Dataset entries
·····

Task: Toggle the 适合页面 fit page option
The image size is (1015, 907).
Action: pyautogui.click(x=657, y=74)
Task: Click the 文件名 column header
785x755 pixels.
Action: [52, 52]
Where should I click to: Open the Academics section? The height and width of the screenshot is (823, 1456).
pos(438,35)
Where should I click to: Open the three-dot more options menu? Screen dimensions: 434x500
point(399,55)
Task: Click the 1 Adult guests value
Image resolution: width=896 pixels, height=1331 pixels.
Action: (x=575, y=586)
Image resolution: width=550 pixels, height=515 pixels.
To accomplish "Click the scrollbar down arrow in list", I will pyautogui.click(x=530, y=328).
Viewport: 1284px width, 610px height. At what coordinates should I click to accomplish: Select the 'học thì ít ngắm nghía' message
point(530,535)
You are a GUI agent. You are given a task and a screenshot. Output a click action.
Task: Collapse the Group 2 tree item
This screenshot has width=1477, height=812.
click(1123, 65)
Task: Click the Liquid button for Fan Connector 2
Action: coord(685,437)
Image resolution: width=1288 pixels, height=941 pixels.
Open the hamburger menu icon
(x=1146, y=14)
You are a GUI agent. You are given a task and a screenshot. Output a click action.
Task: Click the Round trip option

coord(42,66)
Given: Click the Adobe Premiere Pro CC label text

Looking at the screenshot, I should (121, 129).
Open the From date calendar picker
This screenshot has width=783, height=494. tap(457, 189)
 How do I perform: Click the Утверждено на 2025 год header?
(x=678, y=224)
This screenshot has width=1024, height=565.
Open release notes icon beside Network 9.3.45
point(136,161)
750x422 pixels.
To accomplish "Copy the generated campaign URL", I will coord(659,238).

·····

What needs to be done
A single figure is required: the number of lines above in which the string "will" appears.

Finished task
2